Several things actually but if I need to specifically list them down then I would say fashion and fashion photography in a visually graphic way, Jeanloup Sieff’s vintage photography sits on my coffee table, seminally, an underground vibe in some parts of the world where the best music, food and racial mix thrive. For example; the Cuban influence in Miami or the night markets in Goa closer home.
A structure designed by another architect which continues to have an impact on you every time you visit it…
I am always in awe of Frank Gehry’s rolled metal bands almost ribbon-like and playful that go to make the Jay Pritzker Pavillion in Chicago. And the iconic Brooklyn Bridge built in the late 1800’s to me symbolises the evolution of New York.

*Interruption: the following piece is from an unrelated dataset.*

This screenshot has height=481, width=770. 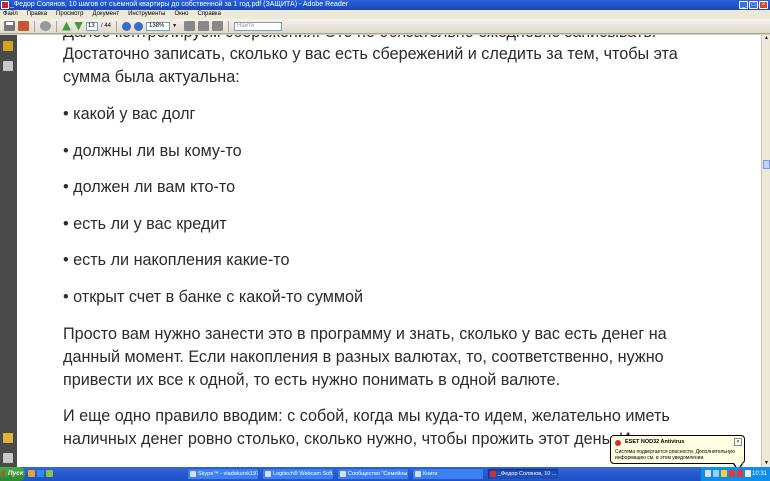 I want to click on next-page-icon, so click(x=78, y=26).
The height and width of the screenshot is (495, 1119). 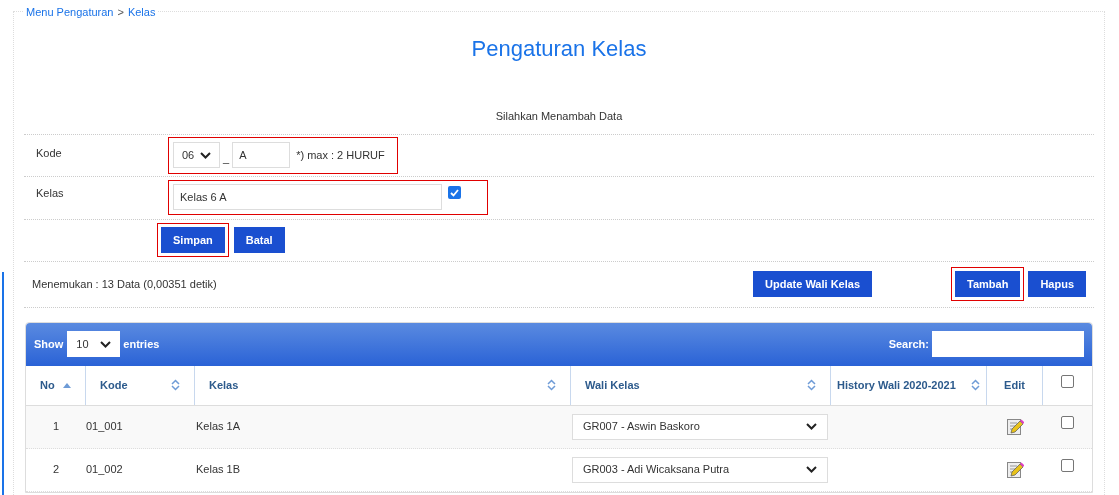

In today’s times, women in the design field have achieved great highs; however, it is still not a cakewalk to make it big in the architectural profession. Your comment…
So it would seem, women definitely have to try a lot harder to upscale in any profession at the apex considering the balancing act. Having said that, hugely successful architects like Zaha Hadid, Brinda Somaya and Shimul Kadri do poke holes at this assumption. So, I am guessing it also has to do with equal measure of talent and management acumen at an individual level and India is not a country with the most conducive infrastructure for the same.
With changing trends, occasional fanciful patrons and ever evolving design perceptions how does a designer manage to maintain his/her individuality in their designs?
After a certain level of experience and age of course, designers do develop a stronger individualistic lingo and become more self-indulgent. Happy to feed off our own and other people’s experiences like parasites too.
I think most patrons would realise that within the first half hour to see where the chemistry goes. And honestly without effortless understanding between ‘strong’ heads, projects hardly take off.
Tell us something about Ironworks-what led to the introduction of your own product line?
Ironworks was born as an extension of my work in interiors. Each piece of furniture has been made from natural wood grown in cultivated forests and is handcrafted embodying traditional carpentry along with industrial techniques. From coffee tables, casegoods trunks, lamps to wine chillers, Ironworks will continue to cover our mundane use of furniture as gracefully.
What are you currently working on?
An apartment with heavy industrial elements, a breezy designer store to feel like a conservatory with a sunken coffee garden and a restaurant in an old mill with a history.
On a ‘serious’ lighter note…One thing which you want to do, but you feel you can’t?
Organic gardening – this fanciful space of cultivating the regular to exotic variety and packaging them in cartons with jute rope and selling them at a farmer’s market. Think hunting boots, miles of green, a small vinery, homemade cheese, baguettes popping out of my bicycle basket, woodcutter’s chopping table and picture-perfect outdoor dining settings with fragrant insect repellants. Sigh..maybe someday!